Et il n’a jamais cessé de la narrer avec la fierté de l’homme comblé. Dans cette ville où toutes les communautés religieuses disposaient d’un lieu de culte, les Musulmans étaient les seuls à faire recours aux caves des sous-sols et garages pour pratiquer et s’acquitter de leur devoir de prières quotidiennes. Leurs enfants n’avaient aucune école pour apprendre le Coran, les Musulmans ne se voyaient qu’en petits groupes et les non- Musulmans les regardaient avec méfiance. Alors, pour sortir de la clandestinité, le Conseil islamique a demandé au maire de la commune de mettre à leur disposition un terrain pour en faire un lieu de culte.
«C’était en 2001, se souvient l’Imam, et le maire Maurice Boskaver m’avait appelé dans son bureau pour me faire part de la vente de l’ancienne maison de la Ddass. «Si vous parvenez à l’acheter, vous pourrez en faire une mosquée», m’avait-il dit.» Comme depuis la loi de 1905 -la loi sur la laïcité qui a proclamé la séparation de l’Eglise et de l’Etat- l’argent public n’entre plus dans la construction et la gérance des lieux de culte, il lui fallait trouver des mécènes pour l’acquisition du bâtiment.
«Saoudiens et Emiratis ont dit non, Cheikh Saliou a dit oui»
 Sa petite communauté a mis la main à la poche, mais les 30 millions de FCfa qu’elle a réussis à mettre en place paraissaient dérisoires, au vu des 300 millions demandés par le vendeur. «C’est ainsi qu’on a fait le tour du monde pour chercher des financements, se souvient l’Imam, mais les Saoudiens et les Emiratis qu’on a rencontrés ont refusé de donner leur argent.» Déboussolé, l’Imam était à deux doigts de jeter l’éponge, lorsque -par la grâce d’Allah- un Sénégalais, Cheikh Lamine Ndiaye, lui conseilla d’aller au Sénégal voir un bienfaiteur nommé…Cheikh Saliou Mbacké, al-khafizoullah.
«C’était impensable, avoue-t-il, je n’imaginais pas que je puisse avoir quoi que ce soit dans un pays aussi pauvre que le Sénégal.» Malgré ses nombreuses hésitations, l’Imam finit par se convaincre à faire le voyage en compagnie d’un certain Pape Dieng, actuellement en poste à la Présidence la République du Sénégal.

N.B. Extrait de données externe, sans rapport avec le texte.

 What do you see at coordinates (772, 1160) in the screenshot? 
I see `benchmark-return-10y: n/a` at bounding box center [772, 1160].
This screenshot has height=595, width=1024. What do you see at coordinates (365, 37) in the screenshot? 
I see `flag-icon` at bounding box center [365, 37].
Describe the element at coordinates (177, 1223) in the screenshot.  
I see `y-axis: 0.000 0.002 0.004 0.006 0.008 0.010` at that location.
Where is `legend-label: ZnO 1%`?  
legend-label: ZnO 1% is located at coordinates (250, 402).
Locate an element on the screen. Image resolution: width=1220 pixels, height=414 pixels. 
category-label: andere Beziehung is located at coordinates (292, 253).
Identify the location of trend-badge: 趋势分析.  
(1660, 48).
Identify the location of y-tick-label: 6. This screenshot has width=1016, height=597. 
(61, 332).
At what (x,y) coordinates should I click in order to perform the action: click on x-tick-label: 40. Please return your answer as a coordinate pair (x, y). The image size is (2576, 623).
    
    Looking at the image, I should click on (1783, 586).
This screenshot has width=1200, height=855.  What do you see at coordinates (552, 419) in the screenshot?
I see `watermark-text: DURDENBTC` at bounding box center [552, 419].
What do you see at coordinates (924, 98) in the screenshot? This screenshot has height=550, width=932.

«Je n’avais jamais entendu parler du Khalife général des mourides avant et rien ne prédestinait que je devais rencontrer un jour cet homme.» Mais les voies du mystère étant insondables, la rencontre avec Cheikh Saliou finit par se faire un jour. Souleymane Diouf, Moustapha Yassine et Atoumane Diagne, Hitzbutarkya, étaient de l’entrevue.
«Même si la maison coûtait 2 milliards, je l’achèterai»
«Quand nous lui avons exposé le problème, il nous a demandé ce que nous comptons réellement faire de cette maison. Nous avons répondu que nous comptons en faire un lieu où nous pourrions pratiquer notre culte, pouvoir donner à nos enfants un endroit où ils apprendraient le Coran et permettre aux non- Musulmans d’y rencontrer les Musulmans et de faire la connaissance de l’Islam», se remémore l’Imam, un brin nostalgique. Alors, à cet effet, le marabout répondit : «Même si elle coûtait 2 milliards, je l’achèterai.»
Pour montrer son intérêt pour l’acquisition de cette demeure, le saint homme offrira 10 millions de FCfa à ses hôtes, en guise de bienvenue, pour rembourser leurs frais de voyages. À peine ont-ils quitté le Sénégal, l’Imam et ses coreligionnaires ont été surpris de voir que les envoyés spéciaux du vénéré Cheikh étaient déjà-là, en France. L’achat de la maison se fit cash devant un notaire. Et depuis ce jour, en plus de l’Imam, de nombreux Musulmans sont devenus de fervents mourides et ne témoignent que de la sainteté de Cheikh Saliou.
Convenablement à ses vœux, les jeunes viennent ici étudier le Coran, les Musulmans y prier et les non- Musulmans s’y informent sur l’Islam. En cette période trouble où l’Islam, en France, est confondu au terrorisme et les Musulmans à des étrangers, les fidèles de Keur Sérigne Touba, eux, passent, aux yeux des Tabernaciens, pour «de bons citoyens Français».